I went to Tucumcari, New Mexico where my grandfather died to find additional information and I hoped to visit his grave. I couldn’t access his grave since it was on private property. I didn’t find any information about him either, but it was there that I learned my grandparents probably lived in a dugout in the ground. Everyone who settled there in 1910-1911 did. I also got a book from the Tucumcari Historical Museum, “Quay County, New Mexico 1903-2003” which gave me considerable information about Tucumcari and the surrounding area at the time my grandparents lived there. I incorporated history and information I gleaned from the many sources I consulted into the final draft of my book.

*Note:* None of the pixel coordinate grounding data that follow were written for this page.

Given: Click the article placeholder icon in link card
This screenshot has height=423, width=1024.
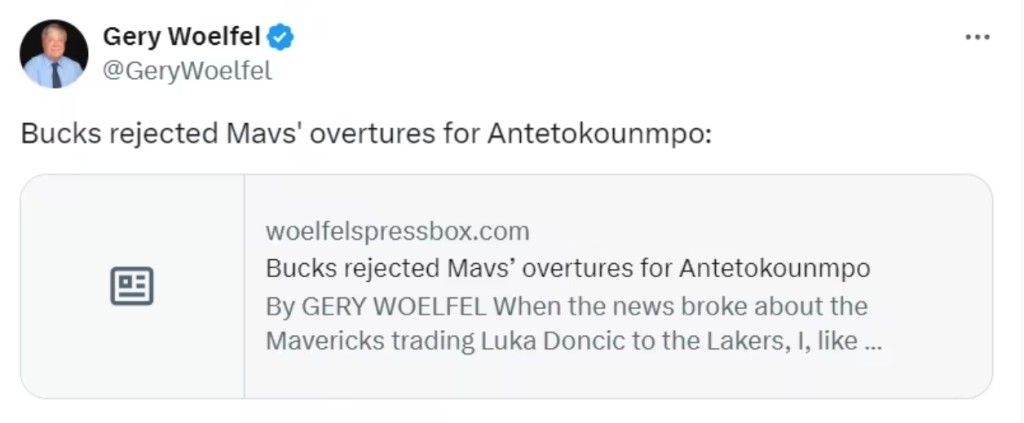Looking at the screenshot, I should (x=131, y=286).
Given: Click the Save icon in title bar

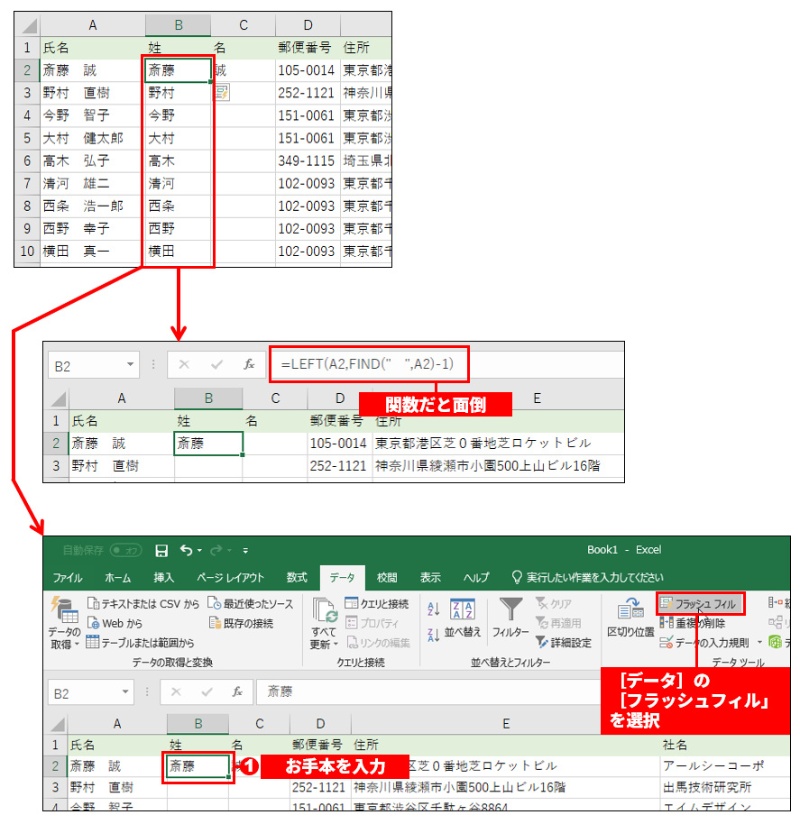Looking at the screenshot, I should tap(161, 550).
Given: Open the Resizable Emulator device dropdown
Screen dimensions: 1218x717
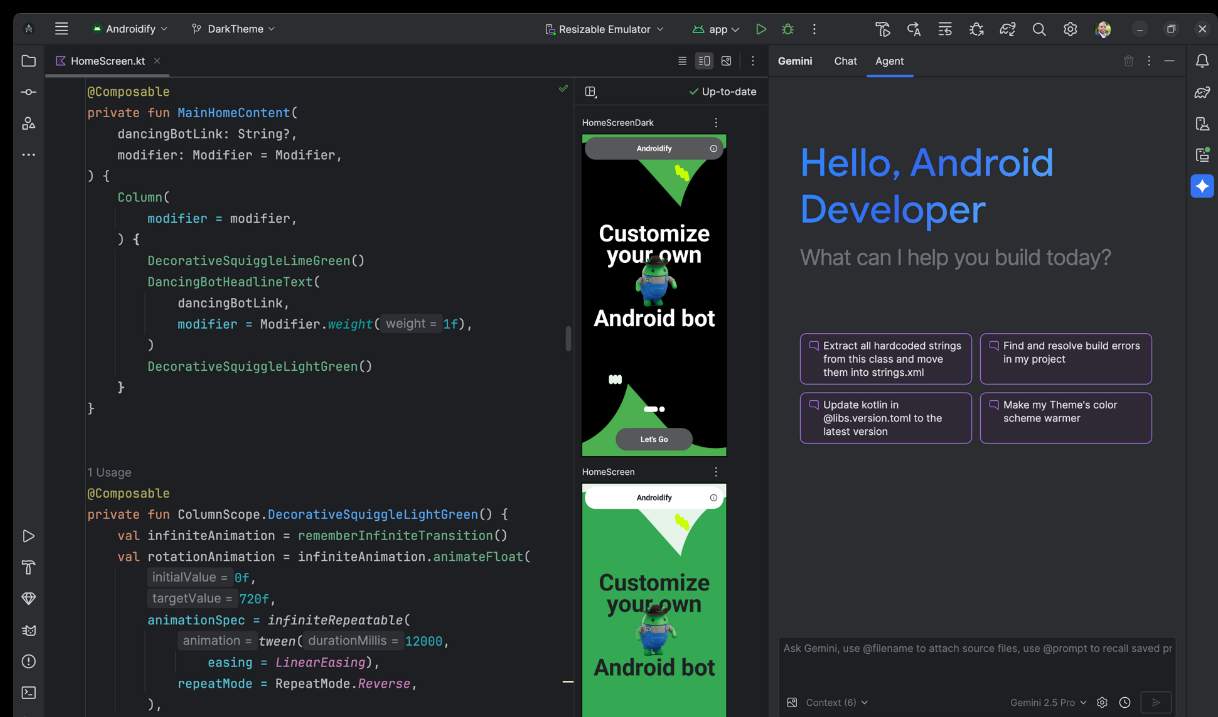Looking at the screenshot, I should [604, 28].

In addition, I also visited the town in Nebraska where my maternal great grandparents homesteaded and H.D. and Ellen were married. At the Thomas County Historical Society, I found a booklet created by a member of my extended family which had considerable detail about the Russell family. In addition, the museum had files and articles about my grandmother and various members of the large extended Russell family. Much of this information was also used in the book.
My goal in writing this book is to share an inspiring story of an incredibly strong and resilient woman. I also wanted to have a good time doing it. Since the story is inspired by the lives of my grandparents, I hope it encourages more people to pursue their own family stories of pioneer settlement and homesteading in the mid-west or wherever they have roots.
I found that learning about my family’s story provides the context for characteristics and qualities present in myself and others in our family today.
My tips for others based on what I have learned:
• Be prepared in advance. Identify what you want to search for and bring the names and dates you already have.
• Look for historical societies, historical museums and library genealogy centers in the locations your ancestors lived. If you plan to visit, write to them in advance and introduce yourself and your project.
• When you visit county clerk’s offices to view birth, death, marriage and land records, be sensitive to the staff who work there. Be prepared to come back when it is convenient for them.
• If you want copies, ask for permission and pay for them.
• Most historical societies, museums and libraries have shoestring budgets. They will appreciate a small donation sent with your follow-up thank you to offset the time they gave you.
Her book, Sarah’s Secret: A Western Tale of Betrayal and Forgiveness, will be published soon! We look forward to it.